De modo progresivo, estas maneras comenzaron a cohabitar con dificultades con la ordinariez. No sabría concretar en qué momento se produjo, pero sospecho que ha tenido que ver con el abandono por la enseñanza de lo que no fuera el puro numerito o la desinencia verbal. Todas esas materias resultan esenciales, por supuesto, pero la formación no puede circunscribirse solo a eso. Y llevamos años haciéndolo, considerando que es posible triunfar en la vida comiendo con la boca abierta o prescindiendo de algo tan elemental como la observación de unos usos enraizados y cuyo sentido ha sido siempre tener en cuenta al de enfrente.
Los medios, en especial los audiovisuales, han contribuido bastante a este avance de lo chabacano. Nos hemos acostumbrado a ver con naturalidad en ellos escenas escabrosas, incluso en la publicidad. Debe faltar poco para que a un reality le dé por emitir en directo desde un cuarto de baño, y no quiero dar ideas.

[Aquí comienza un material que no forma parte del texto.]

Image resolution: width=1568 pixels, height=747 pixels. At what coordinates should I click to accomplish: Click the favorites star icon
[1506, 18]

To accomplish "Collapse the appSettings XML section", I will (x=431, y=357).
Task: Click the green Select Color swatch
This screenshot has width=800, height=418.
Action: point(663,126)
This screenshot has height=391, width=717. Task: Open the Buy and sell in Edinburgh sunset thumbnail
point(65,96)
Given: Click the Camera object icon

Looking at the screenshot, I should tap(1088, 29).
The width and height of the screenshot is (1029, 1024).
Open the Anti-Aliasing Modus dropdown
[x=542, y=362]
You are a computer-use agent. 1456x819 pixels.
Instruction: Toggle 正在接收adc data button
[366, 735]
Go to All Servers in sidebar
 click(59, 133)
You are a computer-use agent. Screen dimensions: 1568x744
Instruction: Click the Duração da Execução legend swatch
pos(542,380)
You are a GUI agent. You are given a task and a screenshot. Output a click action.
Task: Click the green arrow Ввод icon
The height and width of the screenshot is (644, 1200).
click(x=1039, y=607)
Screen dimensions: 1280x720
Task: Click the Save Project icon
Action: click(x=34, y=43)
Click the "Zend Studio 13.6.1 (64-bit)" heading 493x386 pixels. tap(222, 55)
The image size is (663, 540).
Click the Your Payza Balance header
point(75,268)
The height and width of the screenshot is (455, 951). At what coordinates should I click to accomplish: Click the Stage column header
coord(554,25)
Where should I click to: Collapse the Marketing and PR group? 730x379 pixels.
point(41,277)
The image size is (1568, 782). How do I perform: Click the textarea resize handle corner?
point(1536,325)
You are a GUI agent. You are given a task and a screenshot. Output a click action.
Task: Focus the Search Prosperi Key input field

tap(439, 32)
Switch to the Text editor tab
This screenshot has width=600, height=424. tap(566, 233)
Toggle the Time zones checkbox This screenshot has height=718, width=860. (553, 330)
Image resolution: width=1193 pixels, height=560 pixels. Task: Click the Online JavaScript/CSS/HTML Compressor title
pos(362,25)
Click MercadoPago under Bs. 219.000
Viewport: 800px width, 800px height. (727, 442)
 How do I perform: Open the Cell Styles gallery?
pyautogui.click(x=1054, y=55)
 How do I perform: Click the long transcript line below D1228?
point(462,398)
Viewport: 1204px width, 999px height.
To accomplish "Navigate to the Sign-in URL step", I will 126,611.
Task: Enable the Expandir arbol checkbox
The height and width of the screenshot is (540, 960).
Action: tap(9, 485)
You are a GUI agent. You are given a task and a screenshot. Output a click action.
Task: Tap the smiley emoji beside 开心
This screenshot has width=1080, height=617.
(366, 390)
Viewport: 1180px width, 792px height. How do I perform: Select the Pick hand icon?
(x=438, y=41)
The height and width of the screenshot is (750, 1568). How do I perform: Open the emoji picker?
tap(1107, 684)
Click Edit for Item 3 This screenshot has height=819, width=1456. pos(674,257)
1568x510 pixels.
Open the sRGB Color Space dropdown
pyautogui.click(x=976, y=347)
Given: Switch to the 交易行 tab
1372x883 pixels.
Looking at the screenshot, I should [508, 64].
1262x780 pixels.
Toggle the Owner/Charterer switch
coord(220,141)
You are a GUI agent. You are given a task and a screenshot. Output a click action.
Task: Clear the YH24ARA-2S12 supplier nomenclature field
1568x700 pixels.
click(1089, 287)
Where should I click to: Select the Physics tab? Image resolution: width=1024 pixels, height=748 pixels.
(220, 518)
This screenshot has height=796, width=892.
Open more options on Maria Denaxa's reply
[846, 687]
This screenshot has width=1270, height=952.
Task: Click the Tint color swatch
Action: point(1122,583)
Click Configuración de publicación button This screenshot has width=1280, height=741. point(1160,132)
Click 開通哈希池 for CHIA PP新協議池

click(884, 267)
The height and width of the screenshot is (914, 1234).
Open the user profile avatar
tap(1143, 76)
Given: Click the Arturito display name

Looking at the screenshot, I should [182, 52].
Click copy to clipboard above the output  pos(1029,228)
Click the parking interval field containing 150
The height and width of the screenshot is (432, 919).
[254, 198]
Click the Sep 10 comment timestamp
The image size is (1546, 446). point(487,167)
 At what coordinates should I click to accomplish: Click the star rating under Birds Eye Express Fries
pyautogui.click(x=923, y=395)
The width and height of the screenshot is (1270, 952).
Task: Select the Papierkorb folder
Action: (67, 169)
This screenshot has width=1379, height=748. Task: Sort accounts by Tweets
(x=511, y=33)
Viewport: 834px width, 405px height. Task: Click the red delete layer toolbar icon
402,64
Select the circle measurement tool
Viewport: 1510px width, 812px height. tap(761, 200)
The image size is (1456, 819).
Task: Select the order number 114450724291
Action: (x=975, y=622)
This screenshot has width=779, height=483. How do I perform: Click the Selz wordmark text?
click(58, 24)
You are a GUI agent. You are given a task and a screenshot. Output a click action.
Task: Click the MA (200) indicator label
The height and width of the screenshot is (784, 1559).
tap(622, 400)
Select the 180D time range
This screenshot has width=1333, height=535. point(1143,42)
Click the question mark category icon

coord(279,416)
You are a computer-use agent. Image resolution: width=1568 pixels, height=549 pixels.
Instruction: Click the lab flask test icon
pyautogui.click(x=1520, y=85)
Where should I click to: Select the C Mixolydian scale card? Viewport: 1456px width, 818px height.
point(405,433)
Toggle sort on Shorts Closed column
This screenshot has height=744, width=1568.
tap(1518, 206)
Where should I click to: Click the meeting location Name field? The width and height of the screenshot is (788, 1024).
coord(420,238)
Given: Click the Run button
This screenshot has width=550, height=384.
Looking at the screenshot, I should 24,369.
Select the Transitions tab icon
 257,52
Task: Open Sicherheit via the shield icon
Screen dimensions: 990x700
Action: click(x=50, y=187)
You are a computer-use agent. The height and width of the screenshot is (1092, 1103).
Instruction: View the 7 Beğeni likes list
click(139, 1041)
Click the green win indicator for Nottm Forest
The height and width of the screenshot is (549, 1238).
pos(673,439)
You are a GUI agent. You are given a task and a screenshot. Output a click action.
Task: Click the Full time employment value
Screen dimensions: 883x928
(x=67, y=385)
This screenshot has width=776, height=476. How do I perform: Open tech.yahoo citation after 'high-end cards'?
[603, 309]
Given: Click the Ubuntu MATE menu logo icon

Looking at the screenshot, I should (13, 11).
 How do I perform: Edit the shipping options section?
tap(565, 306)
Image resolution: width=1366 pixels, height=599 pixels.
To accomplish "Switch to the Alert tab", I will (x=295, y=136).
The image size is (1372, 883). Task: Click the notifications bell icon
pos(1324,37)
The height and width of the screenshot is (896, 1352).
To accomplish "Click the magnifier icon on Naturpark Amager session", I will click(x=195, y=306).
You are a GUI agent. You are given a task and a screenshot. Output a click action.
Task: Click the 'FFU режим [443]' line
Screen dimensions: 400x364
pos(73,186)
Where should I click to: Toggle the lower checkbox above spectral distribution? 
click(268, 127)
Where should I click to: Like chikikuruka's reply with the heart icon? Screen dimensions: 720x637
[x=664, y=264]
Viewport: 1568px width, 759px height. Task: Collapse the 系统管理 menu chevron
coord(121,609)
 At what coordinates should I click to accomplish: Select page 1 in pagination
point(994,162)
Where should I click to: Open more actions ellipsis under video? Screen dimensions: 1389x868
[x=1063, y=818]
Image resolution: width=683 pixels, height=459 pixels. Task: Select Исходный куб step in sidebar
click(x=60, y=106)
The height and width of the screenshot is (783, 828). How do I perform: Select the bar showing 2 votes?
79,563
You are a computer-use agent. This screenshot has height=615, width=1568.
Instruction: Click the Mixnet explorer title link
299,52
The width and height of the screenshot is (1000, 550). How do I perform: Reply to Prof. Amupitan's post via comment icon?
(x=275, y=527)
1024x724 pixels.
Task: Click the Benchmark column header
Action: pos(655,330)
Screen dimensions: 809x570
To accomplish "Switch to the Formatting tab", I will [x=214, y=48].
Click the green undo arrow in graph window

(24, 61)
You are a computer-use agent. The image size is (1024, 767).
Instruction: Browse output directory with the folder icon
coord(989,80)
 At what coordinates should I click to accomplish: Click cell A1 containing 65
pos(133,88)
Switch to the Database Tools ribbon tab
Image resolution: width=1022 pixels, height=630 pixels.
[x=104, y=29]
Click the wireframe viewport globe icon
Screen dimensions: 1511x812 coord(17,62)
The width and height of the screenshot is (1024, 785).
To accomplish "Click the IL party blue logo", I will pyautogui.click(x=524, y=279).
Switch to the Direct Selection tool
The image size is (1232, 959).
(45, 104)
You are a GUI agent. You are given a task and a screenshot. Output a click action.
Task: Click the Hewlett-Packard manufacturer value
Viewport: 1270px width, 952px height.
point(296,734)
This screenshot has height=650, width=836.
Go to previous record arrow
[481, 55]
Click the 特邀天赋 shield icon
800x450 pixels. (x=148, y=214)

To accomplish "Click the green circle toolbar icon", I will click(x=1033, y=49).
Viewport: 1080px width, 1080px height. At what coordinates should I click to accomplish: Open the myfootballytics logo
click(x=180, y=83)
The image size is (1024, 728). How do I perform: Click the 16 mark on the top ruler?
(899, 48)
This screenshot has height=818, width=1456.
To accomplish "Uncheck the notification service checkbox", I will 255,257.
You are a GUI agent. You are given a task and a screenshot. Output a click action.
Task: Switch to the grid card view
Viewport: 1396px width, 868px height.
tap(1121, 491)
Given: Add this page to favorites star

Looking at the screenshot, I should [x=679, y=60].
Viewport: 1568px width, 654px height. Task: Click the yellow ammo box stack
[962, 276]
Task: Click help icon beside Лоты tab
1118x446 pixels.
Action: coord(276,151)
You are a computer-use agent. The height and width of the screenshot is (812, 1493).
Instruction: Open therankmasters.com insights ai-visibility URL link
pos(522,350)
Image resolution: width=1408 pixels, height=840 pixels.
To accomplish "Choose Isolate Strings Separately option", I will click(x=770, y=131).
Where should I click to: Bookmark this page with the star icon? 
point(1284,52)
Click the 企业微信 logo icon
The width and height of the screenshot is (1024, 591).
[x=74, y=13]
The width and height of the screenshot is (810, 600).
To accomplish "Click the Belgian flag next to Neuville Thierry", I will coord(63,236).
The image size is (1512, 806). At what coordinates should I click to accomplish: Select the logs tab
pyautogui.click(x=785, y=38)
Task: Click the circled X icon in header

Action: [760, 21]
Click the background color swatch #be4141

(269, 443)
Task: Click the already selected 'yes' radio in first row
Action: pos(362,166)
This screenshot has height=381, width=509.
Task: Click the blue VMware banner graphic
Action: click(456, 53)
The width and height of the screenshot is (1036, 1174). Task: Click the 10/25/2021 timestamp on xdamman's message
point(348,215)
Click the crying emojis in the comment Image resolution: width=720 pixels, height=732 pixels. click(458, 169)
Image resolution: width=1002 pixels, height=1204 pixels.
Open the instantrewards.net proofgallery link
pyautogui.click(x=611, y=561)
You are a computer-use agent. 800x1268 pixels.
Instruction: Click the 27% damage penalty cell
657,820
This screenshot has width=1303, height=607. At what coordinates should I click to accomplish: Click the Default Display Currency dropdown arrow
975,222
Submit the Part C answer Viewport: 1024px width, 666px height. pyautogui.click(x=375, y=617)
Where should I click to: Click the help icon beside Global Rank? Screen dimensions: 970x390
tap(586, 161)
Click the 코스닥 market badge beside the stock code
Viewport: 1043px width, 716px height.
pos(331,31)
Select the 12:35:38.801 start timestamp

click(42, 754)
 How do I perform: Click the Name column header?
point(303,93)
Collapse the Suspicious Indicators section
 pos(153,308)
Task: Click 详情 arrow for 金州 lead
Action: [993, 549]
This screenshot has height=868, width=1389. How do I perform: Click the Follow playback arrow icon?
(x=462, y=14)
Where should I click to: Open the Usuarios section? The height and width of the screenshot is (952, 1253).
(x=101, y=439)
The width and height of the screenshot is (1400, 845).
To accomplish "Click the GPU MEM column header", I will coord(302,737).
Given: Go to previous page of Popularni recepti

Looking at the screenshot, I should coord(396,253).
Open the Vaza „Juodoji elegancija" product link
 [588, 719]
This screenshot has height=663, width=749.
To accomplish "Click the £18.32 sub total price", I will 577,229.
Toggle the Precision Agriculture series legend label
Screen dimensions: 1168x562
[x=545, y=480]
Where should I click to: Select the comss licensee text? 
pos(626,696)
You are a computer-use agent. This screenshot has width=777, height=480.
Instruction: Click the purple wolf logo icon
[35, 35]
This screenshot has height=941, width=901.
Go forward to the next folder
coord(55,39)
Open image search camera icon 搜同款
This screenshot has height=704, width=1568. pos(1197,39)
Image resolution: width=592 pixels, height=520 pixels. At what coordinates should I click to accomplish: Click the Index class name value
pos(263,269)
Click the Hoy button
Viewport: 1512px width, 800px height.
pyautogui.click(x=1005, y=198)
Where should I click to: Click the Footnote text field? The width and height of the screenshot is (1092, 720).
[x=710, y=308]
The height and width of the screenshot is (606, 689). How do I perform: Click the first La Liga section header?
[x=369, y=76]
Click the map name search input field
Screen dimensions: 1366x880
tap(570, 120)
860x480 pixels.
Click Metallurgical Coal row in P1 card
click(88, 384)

Lo indecoroso, como decían nuestros padres, es hoy el pan de cada día, y por eso ya no extraña tanto tropezarte con alguien haciendo al aire libre aguas menores y al paso que vamos también mayores, sin cortarse un pelo.
El paulatino avance del mal gusto no conoce fronteras. Te sorprende en los aeropuertos y lo padeces en cualquier lugar público. Ahí compruebas que no solo eructan en los países árabes para mostrar satisfacción por la comida, sino en latitudes en las que hacerlo es una colosal guarrerida, como diría Chiquito. En los vuelos de largo radio, tal vez potenciado por las compañías al regalar esos ridículos patucos, no dejan de llegarte efluvios pese a la renovación del aire en cabina, lo que conecta con una extendida modalidad de la zafiedad, consistente en el descuido de la higiene personal.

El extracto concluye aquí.